Google points at cloud for its data centres
Google announced efforts to turn its data centres into virtual cloud computing systems customer can create and use through Andromeda. The company also called for smarter switch silicon to help improve its efforts.
"The future of cloud computing is about delivering new capabilities we can't deliver now, not delivering old capabilities cheaper," Amin Vehdat, a distinguished engineer at Google, said in a keynote at the Hot Interconnects conference. "The network is the fundamental barrier to delivering new features."
Andromeda is Google's current effort to overcome those barriers. It is essentially a central network controller and protocol, running on servers, that creates virtual systems of computers, networking, and storage as needed.
Google's internal programmers have been able to request such virtual systems for some time. Now the company is "setting out to support external users with Andromeda, giving them the illusion of running their own networks with different address spaces and dedicated performance."
Andromeda gives users a software switch running in a hypervisor connecting virtual machines. It allows control of physical network-interface cards "to get packets on and off the wire [in ways that] makes it look like a dedicated network," he said.
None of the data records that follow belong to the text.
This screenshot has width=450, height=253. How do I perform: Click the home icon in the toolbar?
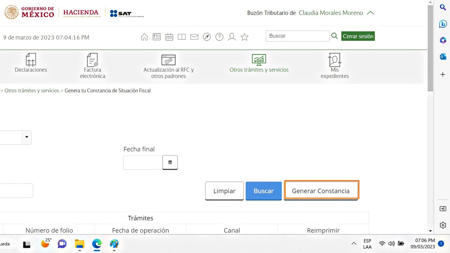click(x=144, y=37)
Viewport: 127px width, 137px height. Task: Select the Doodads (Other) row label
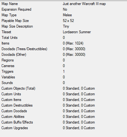(x=14, y=55)
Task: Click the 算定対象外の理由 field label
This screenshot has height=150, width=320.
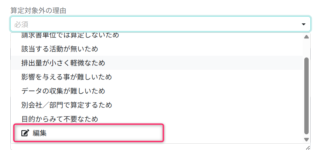Action: (x=38, y=10)
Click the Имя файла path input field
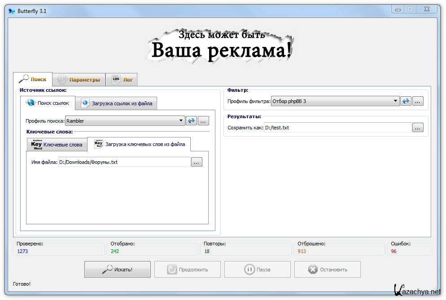Viewport: 446px width, 300px height. coord(124,162)
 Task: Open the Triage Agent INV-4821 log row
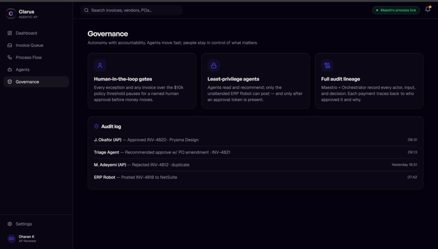tap(255, 152)
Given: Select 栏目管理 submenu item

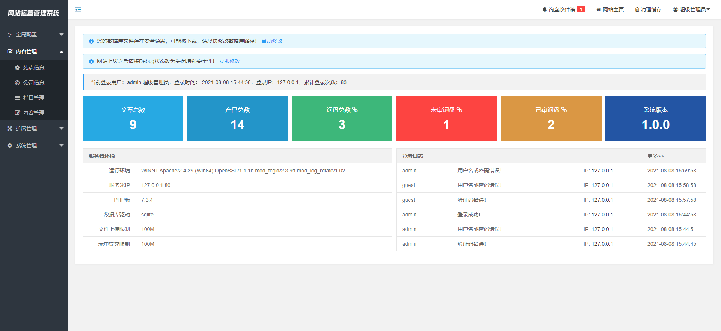Looking at the screenshot, I should coord(34,98).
Google wants to define an open API for Andromeda. It will let external developers and cloud-computing customers implement their own virtual network functions on top of Andromeda.
The Andromeda protocol links to servers, switches, and storage to create flexible virtual systems.
Google faces two top challenges in providing this kind of flexibility to configure and operate virtual networks on its data centres. The virtual networks need to have performance as close as possible to the underlying physical systems, and the virtualisation features need to be easy to manage.
"Most customers say the operational overhead of running on an external cloud is as bad as using an internal cloud," Vehdat said. "This is something we haven't conquered yet."